Corresponding Author
: Dr. Faresa Hilda


Objective: To report rare cases of fungal infection in clear corneal incision wound after phacoemulsification leading to acute endophthalmitis. Methods: Two patients underwent uneventful phacoemulsification. First patient was 55 year old diabetic man while second patient was 59 year old woman with history of steroid oral consumption. Both patients complained of sudden blurred vision, redness, pain since 4 days and 1 week after surgery respectively. They had corneal stitch surrounded by infiltrate. Aspergillus flavus was isolated from both corneal cultures and ultrasonography revealed vitreous haziness. First patient underwent vitrectomy, antibiotic, antifungal intravitreal injection. Second patient received antifungal intravitreal injection, antifungal therapies.  Both patients underwent therapeutic keratoplasty in view of progressive infiltrates. Results: After antibiotic, antifungal intravitreal injection, vitrectomy, therapeutic keratoplasty, VA of first patient was hand movement. After antifungal intravitreal injection, repeated therapeutic keratoplasty, VA of second patient was 3 meters finger counting. Both had clear corneal graft and significant reduction of anterior segments’ infection. Conclusion: Acute endophthalmitis after phacoemulsification caused by fungal wound infection is rare. Source of infection is inconclusive but surgical instruments’ contamination, diabetes mellitus and steroid consumption are the possible causes. 

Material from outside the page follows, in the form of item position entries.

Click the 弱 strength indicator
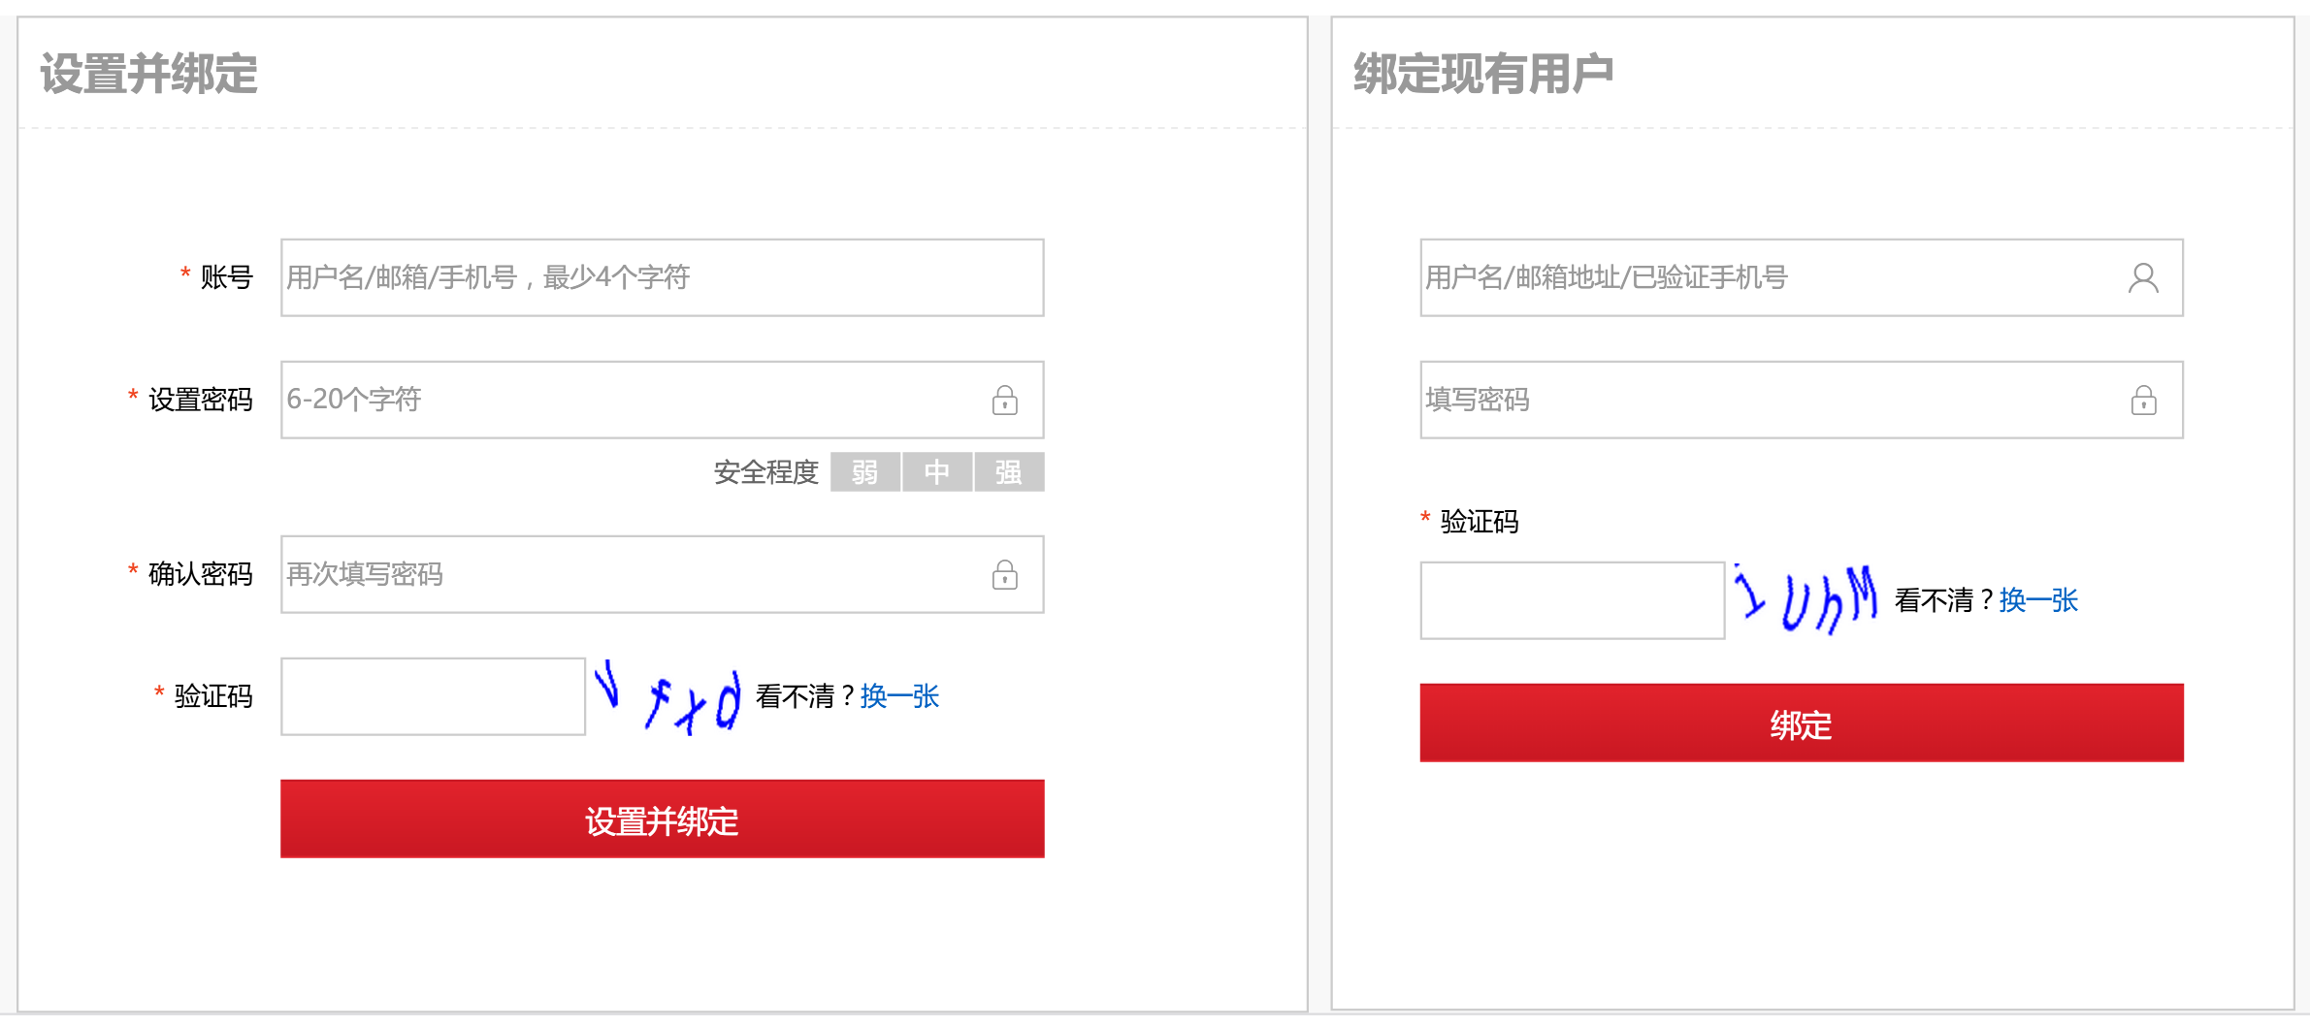Image resolution: width=2310 pixels, height=1028 pixels. pyautogui.click(x=865, y=472)
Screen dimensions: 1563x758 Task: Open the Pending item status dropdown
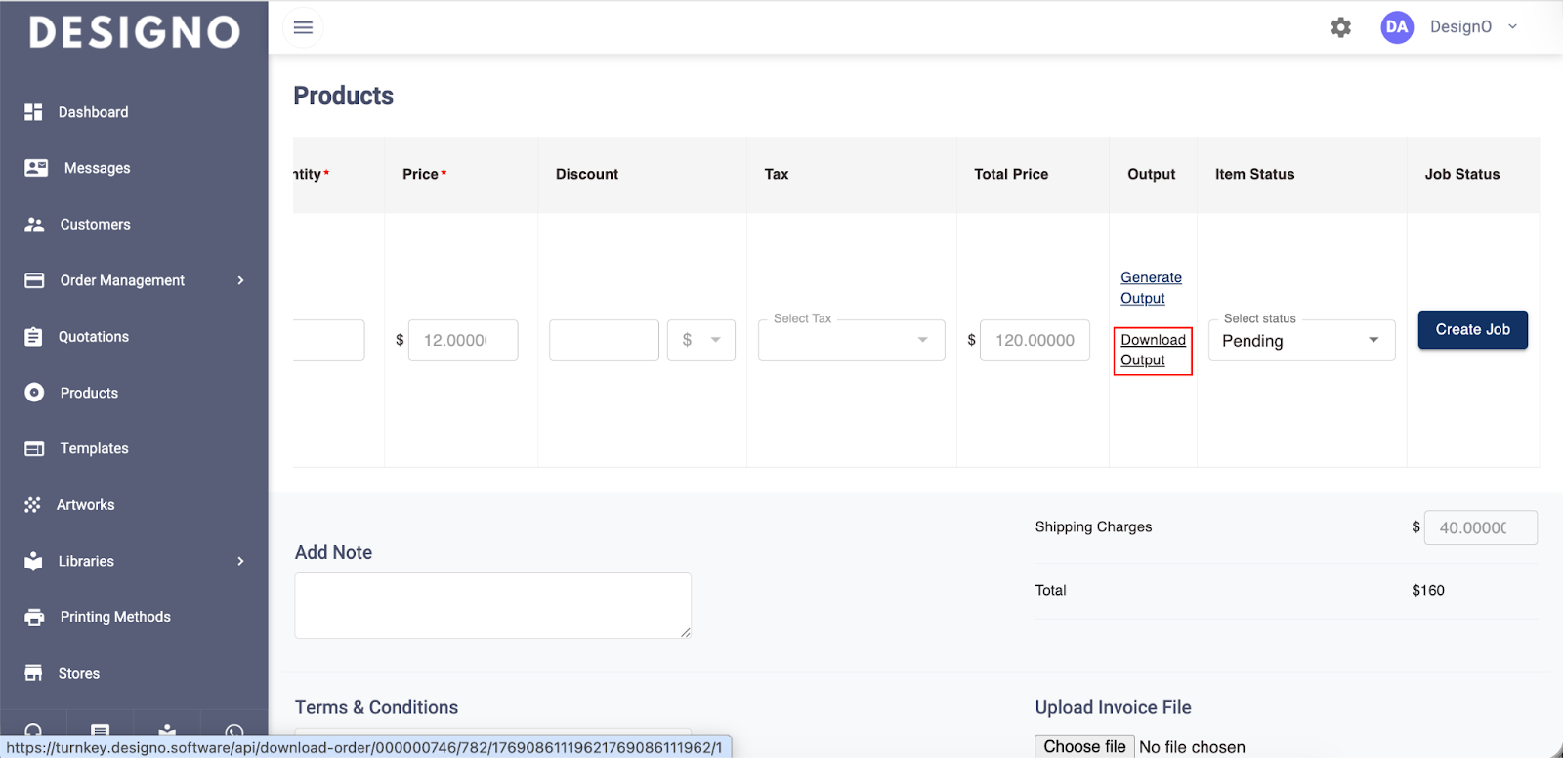point(1300,341)
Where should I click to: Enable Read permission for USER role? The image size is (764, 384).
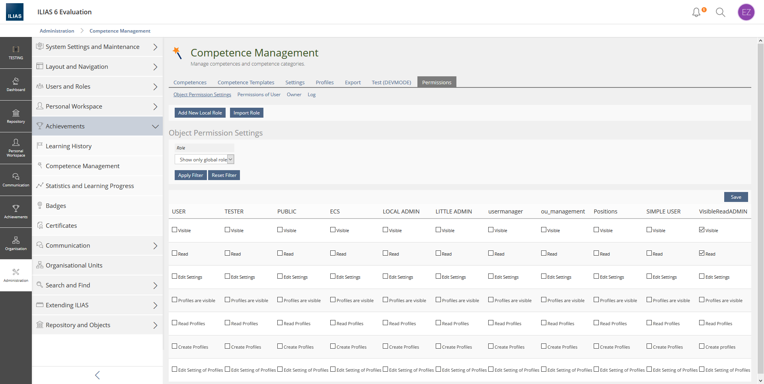pyautogui.click(x=175, y=253)
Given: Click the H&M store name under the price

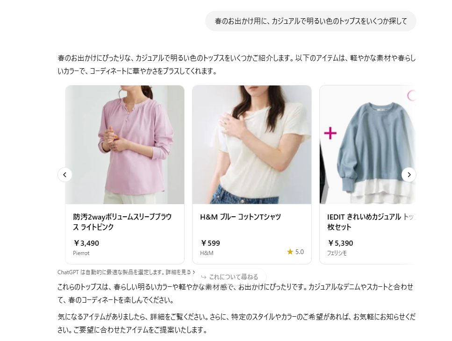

Acute endophthalmitis typically develops 2-5 days postoperatively and rarely caused by fungal infection [1,2]. It is associated with ocular pain in 74-85% cases and reduced vision in more than 90% cases [3]. There were only few reports about fungal wound infection related to endophthalmitis [4].  Outbreaks of fungal endophthalmitis may be derived from contaminated instruments, airborne contaminants, and ventilator systems [5,6]. This study reports 2 patients with fungal infection in clear corneal incision wound, leading to acute endophthalmitis post phacoemulsification in charity cataract surgery setting. This study emphasizes on clinical appearance and possible predisposing factors.  The need for pars plana vitrectomy as a gold standard in cases of endophthalmitis is very challenging in case of endophthalmitis with keratitis/corneal ulcer. It is very important to detect and know the diagnosis earlier, thus appropriate treatment and management could be performed earlier in order to eradicate the infection, maintain the eye ball integrity and prevent severe visual loss.

Case Reports

Case 1

A 55 years old man presented with chief complaints of blurred vision, redness, pain on his left eye (LE) since 4 days after cataract surgery. One week before, he underwent uneventful phacoemulsification in charity cataract surgery. He denied washing his eyes with tap water or betel leaf water. He only used his medications which were levofloxacin eyedrop and antibiotic plus steroid eyedrops. At first presentation, his visual acuity was 6/30 before correction and 6/21 with pinhole. There was a stitch at supero-temporal cornea with burried knot, surrounded by infiltrate of size 4x5 mm, epithelial defect size 3x4 mm, 1/3 stromal depth [Fig.1a]. Anterior chamber indicated cells (+4), flare with fibrin and 1 mm hypopyon. Pupil was round, central, with positive light reflex. Intraocular lens was placed centrally. Vitreous was hazy and fundus was hard to be evaluated. The right eye (RE) was pseudophakic and visual acuity was 6/7.5 before correction and 6/6 with pinhole. The other parts were within normal limit.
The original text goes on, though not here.